Provided records:
BEGIN

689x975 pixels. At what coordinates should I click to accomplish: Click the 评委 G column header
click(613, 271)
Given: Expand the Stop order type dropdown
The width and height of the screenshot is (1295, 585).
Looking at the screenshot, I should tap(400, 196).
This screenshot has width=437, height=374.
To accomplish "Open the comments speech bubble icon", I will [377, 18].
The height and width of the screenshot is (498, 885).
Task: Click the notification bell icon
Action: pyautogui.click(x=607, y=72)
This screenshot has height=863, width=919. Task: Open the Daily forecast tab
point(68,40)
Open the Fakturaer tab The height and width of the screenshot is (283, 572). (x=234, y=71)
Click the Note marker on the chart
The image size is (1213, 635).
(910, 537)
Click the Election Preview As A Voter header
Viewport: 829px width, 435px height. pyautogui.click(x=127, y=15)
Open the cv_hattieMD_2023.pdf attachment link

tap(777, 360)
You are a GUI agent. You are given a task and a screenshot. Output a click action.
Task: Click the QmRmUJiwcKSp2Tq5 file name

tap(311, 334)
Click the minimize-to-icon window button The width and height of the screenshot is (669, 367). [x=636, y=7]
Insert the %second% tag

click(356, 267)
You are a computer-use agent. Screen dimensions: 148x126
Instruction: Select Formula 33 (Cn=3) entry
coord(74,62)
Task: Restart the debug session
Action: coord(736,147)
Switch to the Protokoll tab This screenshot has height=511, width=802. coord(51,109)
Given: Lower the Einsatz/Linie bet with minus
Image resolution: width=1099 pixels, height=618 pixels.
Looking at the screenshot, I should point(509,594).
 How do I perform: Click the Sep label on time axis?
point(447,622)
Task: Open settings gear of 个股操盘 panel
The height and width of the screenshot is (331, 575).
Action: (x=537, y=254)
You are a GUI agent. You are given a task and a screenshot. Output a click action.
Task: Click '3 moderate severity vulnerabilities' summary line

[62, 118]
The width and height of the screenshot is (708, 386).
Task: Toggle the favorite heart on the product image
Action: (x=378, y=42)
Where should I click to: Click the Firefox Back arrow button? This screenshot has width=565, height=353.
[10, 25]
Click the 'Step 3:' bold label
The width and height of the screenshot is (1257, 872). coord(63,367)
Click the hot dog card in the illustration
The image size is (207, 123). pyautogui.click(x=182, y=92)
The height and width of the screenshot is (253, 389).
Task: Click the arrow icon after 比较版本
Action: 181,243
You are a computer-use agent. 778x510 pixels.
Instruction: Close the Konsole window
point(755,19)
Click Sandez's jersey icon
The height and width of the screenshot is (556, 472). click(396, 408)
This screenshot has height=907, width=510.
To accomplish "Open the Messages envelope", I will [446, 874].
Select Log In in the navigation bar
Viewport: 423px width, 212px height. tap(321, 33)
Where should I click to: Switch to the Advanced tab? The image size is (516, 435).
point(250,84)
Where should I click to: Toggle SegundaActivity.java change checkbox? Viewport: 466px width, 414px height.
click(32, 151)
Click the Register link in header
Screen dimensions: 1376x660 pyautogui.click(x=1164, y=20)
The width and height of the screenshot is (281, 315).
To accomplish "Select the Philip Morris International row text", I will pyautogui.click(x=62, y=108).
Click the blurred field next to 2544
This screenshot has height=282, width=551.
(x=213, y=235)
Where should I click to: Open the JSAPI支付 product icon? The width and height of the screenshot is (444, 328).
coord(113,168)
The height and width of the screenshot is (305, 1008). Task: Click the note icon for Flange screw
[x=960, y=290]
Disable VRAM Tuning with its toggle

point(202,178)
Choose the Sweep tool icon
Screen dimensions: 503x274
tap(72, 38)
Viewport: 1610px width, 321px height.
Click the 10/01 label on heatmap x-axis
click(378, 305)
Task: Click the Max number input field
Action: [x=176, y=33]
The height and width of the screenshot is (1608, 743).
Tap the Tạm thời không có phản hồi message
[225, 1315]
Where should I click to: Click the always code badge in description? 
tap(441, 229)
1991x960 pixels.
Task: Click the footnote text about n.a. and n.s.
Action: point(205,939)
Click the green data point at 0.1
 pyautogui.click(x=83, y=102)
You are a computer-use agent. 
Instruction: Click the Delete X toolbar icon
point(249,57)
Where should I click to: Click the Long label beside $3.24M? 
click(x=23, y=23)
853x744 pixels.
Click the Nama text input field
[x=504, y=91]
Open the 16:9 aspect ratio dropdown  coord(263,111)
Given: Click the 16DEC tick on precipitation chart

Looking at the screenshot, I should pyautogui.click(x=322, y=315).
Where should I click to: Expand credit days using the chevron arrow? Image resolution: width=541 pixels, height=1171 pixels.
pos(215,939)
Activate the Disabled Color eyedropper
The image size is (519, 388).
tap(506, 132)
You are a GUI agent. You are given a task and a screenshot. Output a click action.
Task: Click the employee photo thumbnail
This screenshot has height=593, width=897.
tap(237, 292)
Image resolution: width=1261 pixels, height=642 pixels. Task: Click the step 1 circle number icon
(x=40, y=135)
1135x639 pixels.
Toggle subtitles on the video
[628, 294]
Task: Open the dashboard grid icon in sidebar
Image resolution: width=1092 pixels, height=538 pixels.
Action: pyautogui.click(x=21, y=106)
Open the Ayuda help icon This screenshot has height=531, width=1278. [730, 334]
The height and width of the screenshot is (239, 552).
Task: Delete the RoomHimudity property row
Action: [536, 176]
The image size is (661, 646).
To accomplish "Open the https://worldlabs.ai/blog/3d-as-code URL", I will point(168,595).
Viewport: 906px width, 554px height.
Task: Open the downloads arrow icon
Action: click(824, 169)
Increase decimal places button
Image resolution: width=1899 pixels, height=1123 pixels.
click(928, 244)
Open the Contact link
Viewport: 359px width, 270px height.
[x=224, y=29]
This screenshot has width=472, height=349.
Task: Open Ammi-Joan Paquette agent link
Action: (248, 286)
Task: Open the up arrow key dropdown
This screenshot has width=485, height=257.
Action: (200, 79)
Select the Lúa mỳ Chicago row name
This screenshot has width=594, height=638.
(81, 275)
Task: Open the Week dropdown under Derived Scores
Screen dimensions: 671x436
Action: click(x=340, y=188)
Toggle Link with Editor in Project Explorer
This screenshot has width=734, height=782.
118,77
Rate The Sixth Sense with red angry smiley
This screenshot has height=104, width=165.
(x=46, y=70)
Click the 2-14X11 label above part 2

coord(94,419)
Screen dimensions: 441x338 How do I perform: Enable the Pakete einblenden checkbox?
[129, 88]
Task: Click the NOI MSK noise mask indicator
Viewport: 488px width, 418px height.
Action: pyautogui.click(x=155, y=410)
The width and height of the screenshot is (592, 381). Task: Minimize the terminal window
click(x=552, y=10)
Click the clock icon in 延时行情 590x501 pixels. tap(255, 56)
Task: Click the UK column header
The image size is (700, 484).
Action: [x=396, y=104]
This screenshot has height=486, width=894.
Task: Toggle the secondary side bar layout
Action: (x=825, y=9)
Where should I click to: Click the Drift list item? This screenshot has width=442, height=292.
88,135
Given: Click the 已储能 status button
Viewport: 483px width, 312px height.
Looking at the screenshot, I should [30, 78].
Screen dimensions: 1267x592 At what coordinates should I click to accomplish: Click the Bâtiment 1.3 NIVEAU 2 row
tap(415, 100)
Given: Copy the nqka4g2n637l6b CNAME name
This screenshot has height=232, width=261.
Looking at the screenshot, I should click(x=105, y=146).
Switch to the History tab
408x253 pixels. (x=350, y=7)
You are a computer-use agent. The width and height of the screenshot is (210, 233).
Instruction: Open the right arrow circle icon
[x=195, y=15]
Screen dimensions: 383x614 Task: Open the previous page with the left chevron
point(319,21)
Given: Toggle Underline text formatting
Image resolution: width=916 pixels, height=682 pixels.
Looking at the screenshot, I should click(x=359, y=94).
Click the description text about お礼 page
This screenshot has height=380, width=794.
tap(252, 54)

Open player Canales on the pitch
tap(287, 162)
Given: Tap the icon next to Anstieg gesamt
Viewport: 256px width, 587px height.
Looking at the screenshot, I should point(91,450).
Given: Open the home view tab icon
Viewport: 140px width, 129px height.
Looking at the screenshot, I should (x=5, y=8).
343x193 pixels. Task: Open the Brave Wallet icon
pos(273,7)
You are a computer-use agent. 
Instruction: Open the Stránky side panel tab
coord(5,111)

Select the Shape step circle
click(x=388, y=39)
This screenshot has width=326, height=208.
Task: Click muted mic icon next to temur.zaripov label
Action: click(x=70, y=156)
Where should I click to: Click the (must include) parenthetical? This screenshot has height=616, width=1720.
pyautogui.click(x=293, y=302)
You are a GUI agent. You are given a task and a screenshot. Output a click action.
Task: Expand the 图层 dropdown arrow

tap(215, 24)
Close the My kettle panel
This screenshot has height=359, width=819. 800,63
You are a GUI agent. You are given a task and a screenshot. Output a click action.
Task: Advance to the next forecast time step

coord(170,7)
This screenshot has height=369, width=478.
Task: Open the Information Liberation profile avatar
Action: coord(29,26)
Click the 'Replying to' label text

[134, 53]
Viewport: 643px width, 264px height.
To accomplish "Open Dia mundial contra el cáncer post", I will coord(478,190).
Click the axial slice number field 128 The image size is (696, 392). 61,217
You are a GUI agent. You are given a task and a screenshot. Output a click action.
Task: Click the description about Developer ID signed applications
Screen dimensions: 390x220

END

If a line in the records contains the string "computer", copy it out.

You are a computer-use agent. Screen dimensions: 148x126
You are a computer-use agent. 778x510 pixels.
You are a computer-use agent. 
You are a computer-use agent. The width and height of the screenshot is (210, 233).
You are a computer-use agent. 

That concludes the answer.